Frage von Erik991, 73

Alkoholproblem...-....-..?

Mein Vater hat ein Alkoholproblem und will deswegen eine Therapie machen. Nun hat die Therapeutin aber gesagt er darf 2 wochen vor der Therapie nix mehr trinken. Er hat jz aber getrunken. Is des schlimm das er jz getrunken hat und hat das i welche Folgen?

Hilfreichste Antwort - ausgezeichnet vom Fragesteller
von Herpor, 12

Normalerweise muss man auf der Therapie "entgiftet", also nüchtern auftauchen.

Nun hat aber jede Fachklinik entweder selbst eine Entgiftungsstation oder sie veranlassen eine solche in einem nahegelegenen Krankenhaus.

Informiert euch in der Fachklinik, ob die ihn auch so nehmen oder macht einen neuen Termin mit denen aus und dein Baster soll in einem hiesigen Krankenhaus entgiften.

Die Ärztin muss allemal eingeschaltet werden, weil sie für die Entgiftung an deinem Heimatort ja eine Einweisung schreiben muss.

Ruft sie an und teilt ihr den neuen Sachverhalt mit.

Antwort
von Welux, 29

Eigentlich ist das schon schlimm Ja. Diese zwei Wochen sind Absicht. Eine Therapie funktioniert nur, wenn der Patient aktiv mitarbeitet. Um zu beweisen, dass er motiviert ist, soll er es schaffen aus eigener Kraft zwei Wochen abstinent zu bleiben.

Eigentlich müsste man seine Therapeutin die den Klinikkontakt vermittelt hat bescheid sagen. In so einem Fall würde die Klinik (falls sie das Bett so lange freihalten kann) einen neuen Termin aus machen.

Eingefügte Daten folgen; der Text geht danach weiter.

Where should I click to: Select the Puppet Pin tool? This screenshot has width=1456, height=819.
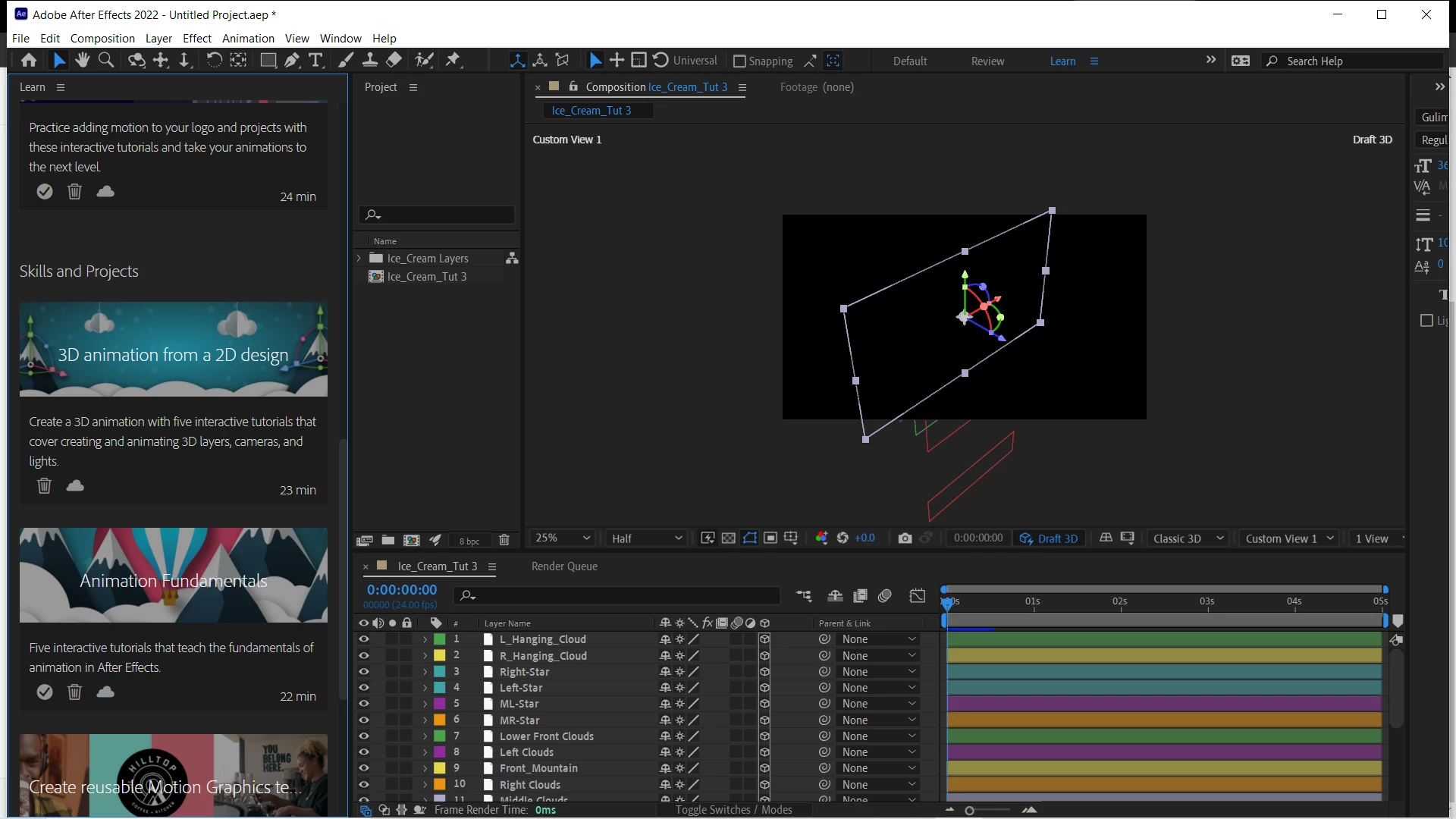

Erneut mit einer 2 Wochen Frist. Er dürfte quasi wieder von vorne anfangen.

Antwort
von peterwuschel, 22

Der soll sich zusammenreissen.....und jetzt nix mehr trinken...

Klar leicht gesagt ...wenn jemand alkoholkrank ist...

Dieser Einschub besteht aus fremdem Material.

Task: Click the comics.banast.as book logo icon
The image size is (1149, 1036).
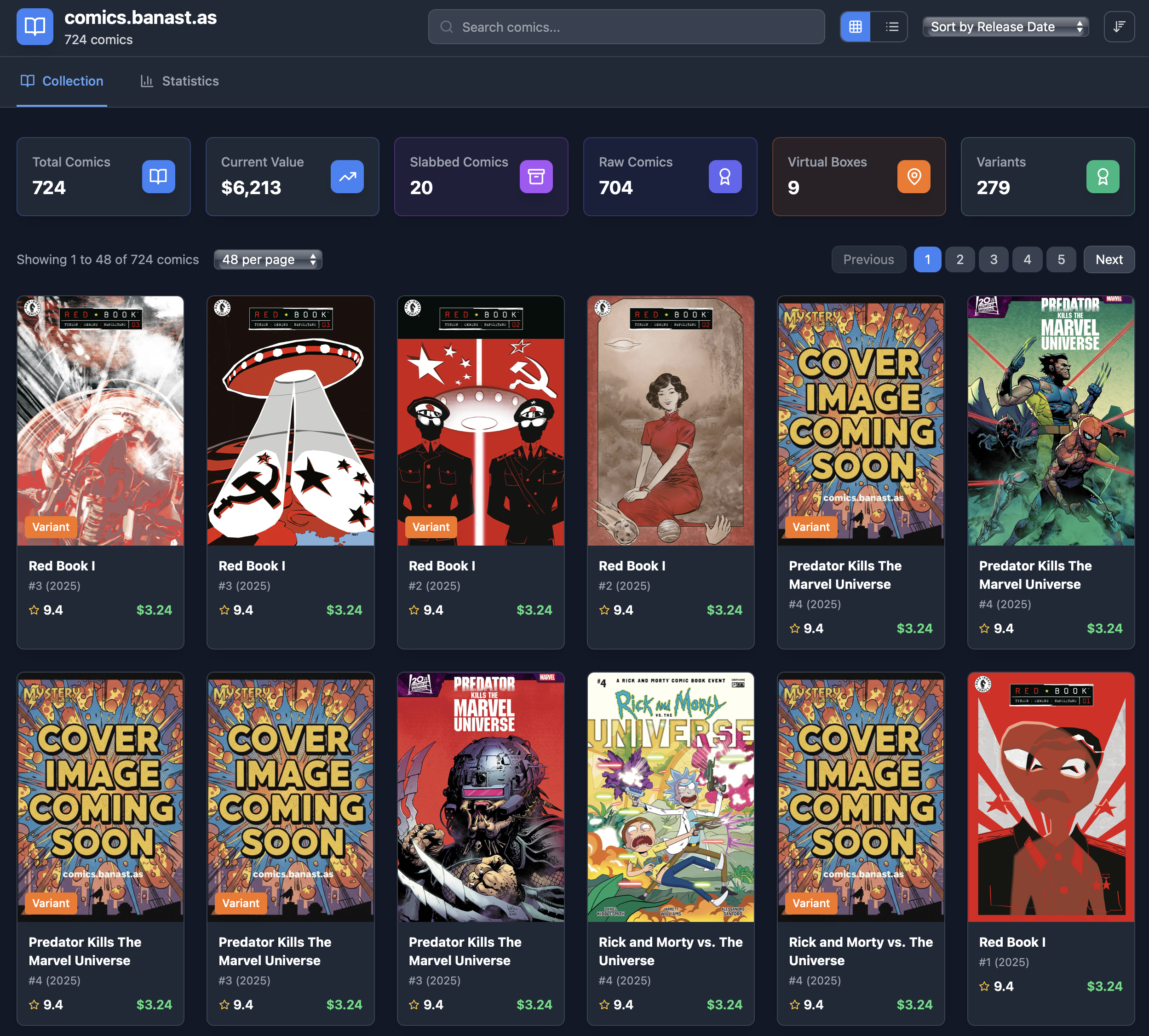Action: click(34, 27)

Er steuert das selber , ob er das wirklich möchte oder nicht...

Das muss bei ihm Klick machen....

Eine Therapie ist ja nur sinnvoll , wenn der Patient dazu bereit ist...

Im notfall die Therapeutin fragen , wie bei einem Wiederholungsfall

zu handeln ist

Alles Gute für Deinen Vater....

VG pw

Antwort
von Annelein69, 34

Wenn dein Vater Alkoholkrank ist verstehe ich nicht warum und auch wie er nun 2 Wochen lang abstinenz sein soll?Dafür gehe ich doch zur Therapie damit ich das doch überhaupt schaffen kann.

Dein Vater sollte zur Therapeutin gehen und ihr erklären,dass er das alleine gar nicht kann!

Kommentar von Welux ,

Eine Entzugstherapie ist KEINE Entgiftung. Die Entgiftung findet VOR einer Therapie statt. Zur Entgiftung kann er auch mit 2 Promille aufm Kessel hingehen.

Antwort
von Hexe121967, 29

frag das doch die therapeutin. mein schwager war vor der eigentlichen therapie erstmal in der entgiftung (also im körperlichen entzug)

Kommentar von Welux ,

Das ist normalerweise auch üblich. Hier wird sich der Vater wohl vor dem Entzug gedrückt haben, ist von der Atmosphäre halt wirklich nicht schön so eine Entzugsstation.